**Task objective**. Return exactly the lines from the one containing "Screen dimensions: 606x389" through the last line of the records below, both included, and leave out any pictures.

**Data shown**.
================
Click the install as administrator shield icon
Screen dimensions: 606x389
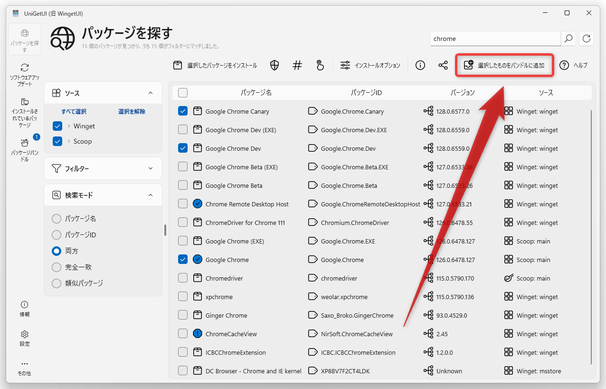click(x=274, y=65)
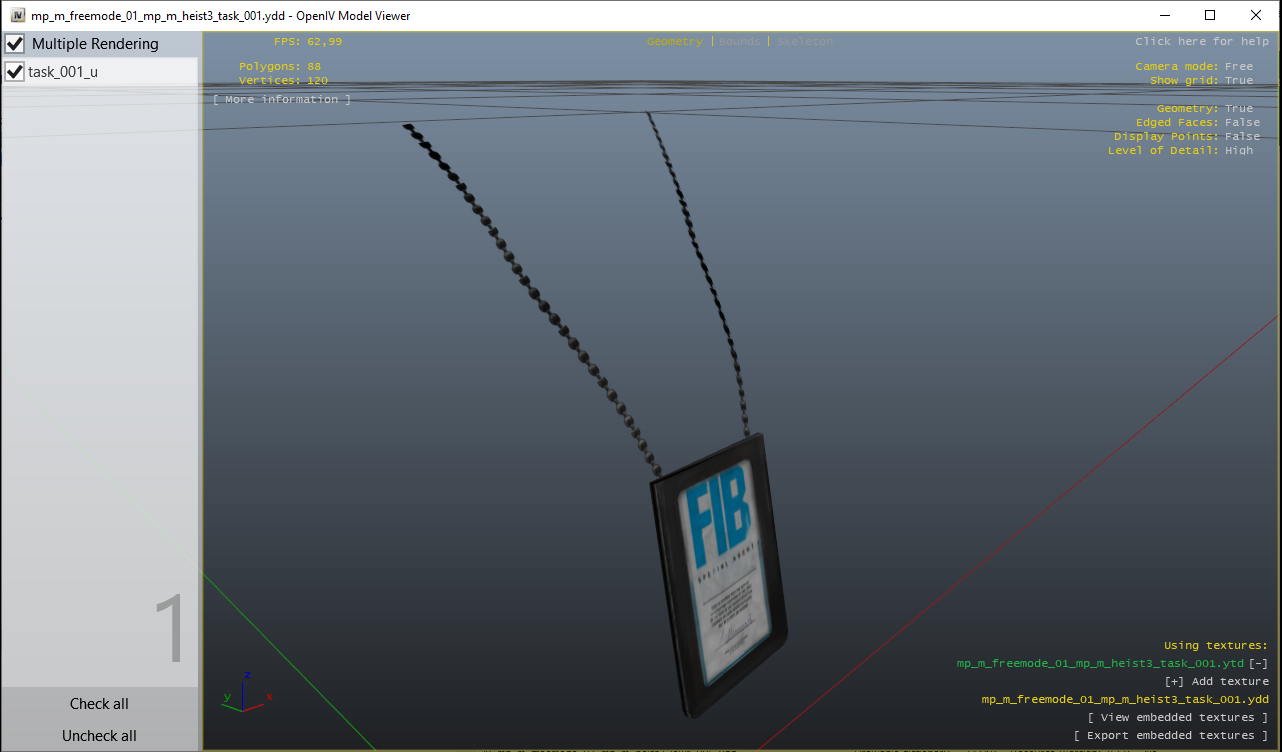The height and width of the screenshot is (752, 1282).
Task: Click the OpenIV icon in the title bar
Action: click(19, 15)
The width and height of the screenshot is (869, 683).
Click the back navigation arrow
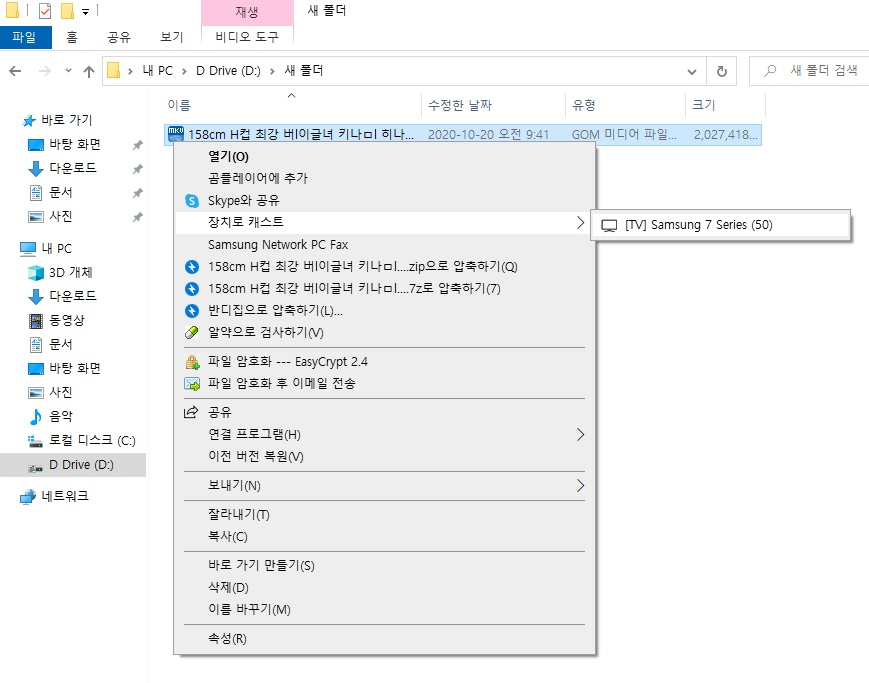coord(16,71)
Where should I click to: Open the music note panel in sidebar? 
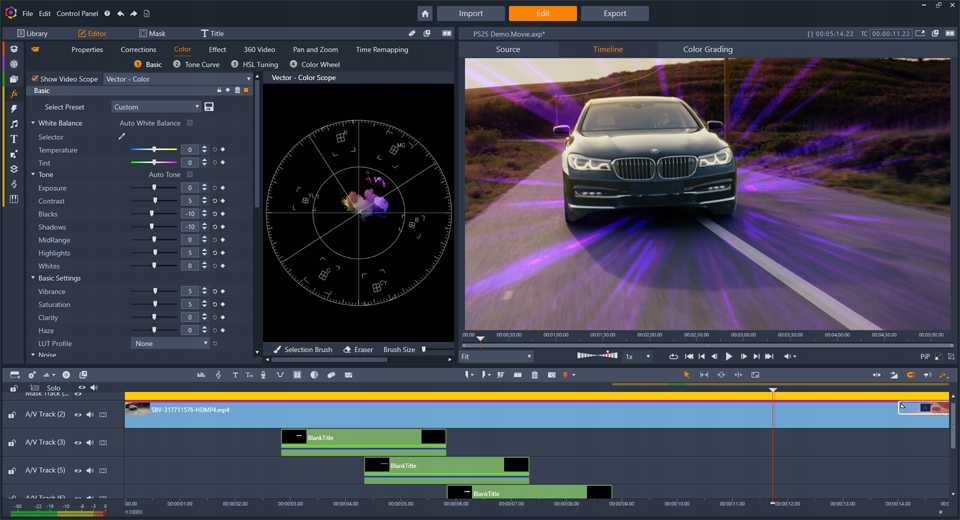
================
**Task output**.
Screen dimensions: 606x389
click(x=274, y=65)
The height and width of the screenshot is (752, 1282).
Task: Click the OpenIV icon in the title bar
Action: click(19, 15)
The width and height of the screenshot is (869, 683).
Click the back navigation arrow
coord(16,71)
Where should I click to: Open the music note panel in sidebar? 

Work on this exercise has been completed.